Je ne dis pas que cela n’aurait pas été techniquement possible, mais le bon sens me dit que si les espions chinois voulaient traquer les homosexuels dans l’armée, ils auraient des moyens plus faciles, comme s’inscrire sur l’un des dizaines d’autres sites de rencontres non chinois.
Comme l’a écrit William Reinsch, du Centre for Strategic and International Studies, un groupe de réflexion de Washington : « Je ne vois pas très bien à quelles fins néfastes les Chinois pourraient utiliser ces données, qui sont essentiellement les mêmes que celles collectées par Facebook, LinkedIn et d’autres applications. »
Les Américains sont exposés en permanence à la partialité des médias, a-t-il souligné : « Tous ces mensonges se font passer pour des mensonges plutôt que pour la vérité. Qu’il s’agisse de mensonges chinois, russes ou américains n’a aucune importance. »
L’inquiétude devrait concerner en premier lieu les mensonges, et non le fait qu’ils puissent venir de Chine.

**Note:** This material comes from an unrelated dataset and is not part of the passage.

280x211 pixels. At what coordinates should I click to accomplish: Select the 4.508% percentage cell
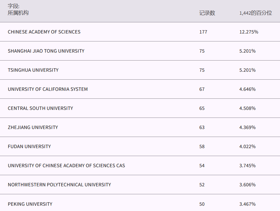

La prolifération des menaces à la sécurité nationale rend ce concept de plus en plus insignifiant. « Si tout est défini comme étant de la sécurité nationale, rien n’est une priorité de sécurité nationale », a déclaré Drezner.
Il se plaint également de l’utilisation cynique et abusive du terme par les « entrepreneurs politiques » qui « veulent que l’administration, les membres du Congrès et les autres décideurs de la politique étrangère américaine qualifient leur problème de priorité de sécurité nationale, dans l’espoir d’obtenir davantage d’attention et de ressources ».
Les États-Unis doivent « redimensionner » leur concept de sécurité nationale, a-t-il déclaré, ce qui non seulement réduirait le stress budgétaire mais rendrait également les menaces réelles, graves et les plus imminentes beaucoup plus visibles.
Mais le plus difficile est que l’angoisse liée à la sécurité nationale est profondément ancrée dans une psychologie de la peur. Dans son livre, L'Amérique craintiveBenjamin Radford décrit le rôle important de la peur dans la confusion des perceptions aux États-Unis. En traquant les peurs fantômes amplifiées par les réseaux sociaux, Radford appelle les Américains à faire la différence entre les menaces légitimes et les exagérations amplifiées.
Dans La psychologie d'une superpuissanceChristopher Fettweis examine l'exceptionnalisme au cœur de la politique étrangère américaine et suggère qu'il favorise le besoin des Américains de tout contrôler, du commerce aux conflits. Il rejette une grande partie des inquiétudes américaines comme irréalistes et frivoles, et associe l'augmentation du pouvoir à une paranoïa croissante associée à la perte du pouvoir.
Il y a là un profond paradoxe qui touche au cœur de l'obsession des Etats-Unis pour la sécurité nationale. D'abord, et malgré l'opinion largement répandue selon laquelle les Etats-Unis sont entourés de menaces graves et imminentes, les sondages internationaux décrivent régulièrement les Etats-Unis comme l'une des plus grandes menaces pour la paix mondiale, voire pour la démocratie.
Certes, la sécurité nationale est une question sérieuse. Mais comme le conclut Reinsch : « Au lieu d’agir par peur, nous devrions agir par force. »
David Dodwell est PDG du cabinet de conseil en politique commerciale et relations internationales Strategic Access, spécialisé dans les développements et les défis auxquels la région Asie-Pacifique a été confrontée au cours des quatre dernières décennies.